▶ DOCUMENT EXTRACT
┌────────
Have done all that. Rollo's calling tonight to do an assessment and give a quote. http://www.ocd-ni.com/ :thumb:


----------



## Faythur (Jul 8, 2006)

james b said:


> Good god thats bad, thing is why would you accept the car in the first place in that condition, you should always check a car over before taking delivery, and dont collect when your short of time.


Tell me about it!

To be fair to my wife [she picked it up on her own] it was late on Friday after work and she approached the occasion with 'rose tinted specs' as she'd been really looking forward to getting after having to wait so long.

And anyway, she'd been buying her cars from them for the past 20 years - most recent, a new Scirroco just last year [now my son's] which didn't exhibit any such damage to the paintwork. I actually featured it on here...


----------



## Faythur (Jul 8, 2006)

Franco50 said:


> Think you've hit the nail on the head. Get a respected detailer to write up a report on what caused the damage and a quote for him to put it right, at the dealer's expense. Best of luck mate as that is one hell of a state for a new car.


Already organised. See post #22

Solicitor's on the case :wave:

Many thanks to all other contributors for showing your support. It really means a great deal to me.


----------



## d.g (Jul 13, 2010)

Try contacting the motoring press - it worked for me with Seat UK after I rejected a car, they wanted nothing to do with it until Auto Express got involved, new car made available next day + free Seat track day!


----------



## Maggi200 (Aug 21, 2009)

Yeah if all the papers will right a million and one stories about an "expensive car wash" over and over again this deserves to be front page news  

That is shocking prep, I've not seen swirls that bad on any car in a long time, let alone a brand new one


----------



## Magic Detail (Jul 25, 2010)
└────────
▶ BRIEF 1
From the records, copy out word for word everything from the line containing "Click the форма № 4 link" down to the line containing "(x=537, y=420)", including both of those lines.

▶ RECORDED DATA
┌────────
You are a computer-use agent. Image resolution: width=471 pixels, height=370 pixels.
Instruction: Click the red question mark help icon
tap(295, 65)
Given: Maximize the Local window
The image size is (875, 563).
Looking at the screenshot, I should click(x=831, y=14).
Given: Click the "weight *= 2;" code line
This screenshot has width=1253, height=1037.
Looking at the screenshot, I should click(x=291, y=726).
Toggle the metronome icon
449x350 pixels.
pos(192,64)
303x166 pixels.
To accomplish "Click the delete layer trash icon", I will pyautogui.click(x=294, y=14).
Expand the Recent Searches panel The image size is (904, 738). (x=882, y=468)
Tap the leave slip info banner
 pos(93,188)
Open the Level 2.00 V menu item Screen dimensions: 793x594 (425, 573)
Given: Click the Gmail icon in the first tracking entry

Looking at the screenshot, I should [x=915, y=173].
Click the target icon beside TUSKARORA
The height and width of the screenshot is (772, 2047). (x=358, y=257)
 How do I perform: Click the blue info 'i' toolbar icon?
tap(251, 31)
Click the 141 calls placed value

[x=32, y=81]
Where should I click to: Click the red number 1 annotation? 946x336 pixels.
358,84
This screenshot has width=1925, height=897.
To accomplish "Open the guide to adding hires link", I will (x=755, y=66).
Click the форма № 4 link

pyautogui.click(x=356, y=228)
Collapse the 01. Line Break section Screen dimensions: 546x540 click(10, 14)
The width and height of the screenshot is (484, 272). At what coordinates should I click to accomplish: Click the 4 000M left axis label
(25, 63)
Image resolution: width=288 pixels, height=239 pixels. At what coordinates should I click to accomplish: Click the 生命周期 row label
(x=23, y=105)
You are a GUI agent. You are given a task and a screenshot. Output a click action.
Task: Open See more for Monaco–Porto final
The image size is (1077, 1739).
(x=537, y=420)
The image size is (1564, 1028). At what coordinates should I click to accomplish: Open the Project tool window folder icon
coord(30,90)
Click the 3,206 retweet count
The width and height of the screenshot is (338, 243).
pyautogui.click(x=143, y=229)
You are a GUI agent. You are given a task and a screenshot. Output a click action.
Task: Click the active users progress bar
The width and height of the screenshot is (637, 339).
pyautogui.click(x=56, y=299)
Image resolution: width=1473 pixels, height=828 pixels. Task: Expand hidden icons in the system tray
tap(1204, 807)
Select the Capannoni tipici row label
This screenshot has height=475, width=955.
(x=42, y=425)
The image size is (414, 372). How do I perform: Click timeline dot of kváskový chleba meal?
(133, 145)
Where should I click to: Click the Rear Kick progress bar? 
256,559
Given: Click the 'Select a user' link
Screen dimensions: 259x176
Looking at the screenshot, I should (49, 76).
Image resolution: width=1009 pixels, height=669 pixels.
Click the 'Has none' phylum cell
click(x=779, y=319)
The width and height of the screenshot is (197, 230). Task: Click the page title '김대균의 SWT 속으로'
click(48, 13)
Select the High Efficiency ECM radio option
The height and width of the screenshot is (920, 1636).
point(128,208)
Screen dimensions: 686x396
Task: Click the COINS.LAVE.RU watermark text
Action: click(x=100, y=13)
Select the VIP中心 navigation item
└────────
▶ BRIEF 2
Answer these questions about the forum thread on the new car's paintwork:
(a) For how many years had Faythur's wife been buying her cars from the same dealer?
(b) Who is calling tonight to do an assessment and give a quote?
(c) According to d.g, which publication's involvement led Seat UK to make a new car available the next day?

▶ EXERCISE RESULT 1
Click the форма № 4 link

pyautogui.click(x=356, y=228)
Collapse the 01. Line Break section Screen dimensions: 546x540 click(10, 14)
The width and height of the screenshot is (484, 272). At what coordinates should I click to accomplish: Click the 4 000M left axis label
(25, 63)
Image resolution: width=288 pixels, height=239 pixels. At what coordinates should I click to accomplish: Click the 生命周期 row label
(x=23, y=105)
You are a GUI agent. You are given a task and a screenshot. Output a click action.
Task: Open See more for Monaco–Porto final
The image size is (1077, 1739).
(x=537, y=420)

▶ EXERCISE RESULT 2
(a) For the past 20 years.
(b) Rollo.
(c) Auto Express.